One therapy he ushered through preclinical research at the ALS Therapy Development Foundation (later, ALS Therapy Development Institute, or ALS TDI) was a stem cell transplant that Stephen, along with two other patients, eventually got. “It was literally less than two years to go from the initial concept discussion through the validation experiments, rodent toxicology and safety, primate toxicology and safety, and then ultimately [into] my brother and other patients who got the stem cell transplant.” Ten years later, thanks to the network built by PatientsLikeMe, Jamie finally learned whether the treatment had helped Stephen in any way. “Because we had so much data in ALS—we had thousands and thousands of patients over the course of their disease—we were able to build a predictive model. . . . Based on the experience of, in Stephen’s case, about 15 other patients, . . . he did exactly as expected. It didn’t do any good.”

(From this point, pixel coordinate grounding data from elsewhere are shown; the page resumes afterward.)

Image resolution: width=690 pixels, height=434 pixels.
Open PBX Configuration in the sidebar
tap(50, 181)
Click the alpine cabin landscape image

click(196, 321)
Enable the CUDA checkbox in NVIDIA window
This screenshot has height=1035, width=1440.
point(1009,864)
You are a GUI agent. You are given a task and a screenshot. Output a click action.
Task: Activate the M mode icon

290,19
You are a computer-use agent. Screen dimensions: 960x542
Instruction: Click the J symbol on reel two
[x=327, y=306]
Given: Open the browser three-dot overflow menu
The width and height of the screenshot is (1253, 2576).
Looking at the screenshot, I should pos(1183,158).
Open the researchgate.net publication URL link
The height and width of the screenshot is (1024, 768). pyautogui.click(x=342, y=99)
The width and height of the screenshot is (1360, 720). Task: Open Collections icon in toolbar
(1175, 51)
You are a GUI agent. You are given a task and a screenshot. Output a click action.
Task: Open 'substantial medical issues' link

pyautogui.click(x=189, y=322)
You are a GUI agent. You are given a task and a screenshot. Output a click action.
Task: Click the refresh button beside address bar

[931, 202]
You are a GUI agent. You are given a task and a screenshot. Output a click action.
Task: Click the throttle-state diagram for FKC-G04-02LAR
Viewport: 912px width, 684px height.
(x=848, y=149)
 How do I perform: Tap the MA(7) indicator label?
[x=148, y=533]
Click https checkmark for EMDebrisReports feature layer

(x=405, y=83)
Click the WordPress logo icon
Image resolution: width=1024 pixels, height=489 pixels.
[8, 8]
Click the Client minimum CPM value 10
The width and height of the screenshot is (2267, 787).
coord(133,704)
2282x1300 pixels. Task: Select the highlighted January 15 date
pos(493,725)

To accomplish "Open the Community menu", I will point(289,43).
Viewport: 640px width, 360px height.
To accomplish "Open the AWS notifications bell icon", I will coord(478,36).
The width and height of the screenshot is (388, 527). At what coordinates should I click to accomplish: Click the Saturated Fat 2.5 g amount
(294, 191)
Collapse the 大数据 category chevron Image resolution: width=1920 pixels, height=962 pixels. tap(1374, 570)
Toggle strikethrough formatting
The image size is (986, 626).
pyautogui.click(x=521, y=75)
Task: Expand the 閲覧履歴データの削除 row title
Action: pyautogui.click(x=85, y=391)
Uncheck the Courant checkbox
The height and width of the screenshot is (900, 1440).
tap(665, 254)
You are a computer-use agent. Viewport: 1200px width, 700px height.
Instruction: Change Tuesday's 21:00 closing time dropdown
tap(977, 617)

Learning that he had made the right decision in not pursuing the stem cell treatment further was reassuring to Jamie, but more powerful was the system’s ability to extract new knowledge about a treatment and a patient, even years after his death. Indeed, Jamie and his colleagues have applied these tools to accurately predict the outcomes of clinical trials and refute the conclusions of others. “I think we’re entering the era where we’ve lost that little silo like the one I did with Stephen—did it work?; three people; don’t know—to an era where every one of those can add up to mean something. And it was almost accidental; like I dreamed it was possible, but the fact that it happened in that way was amazing.”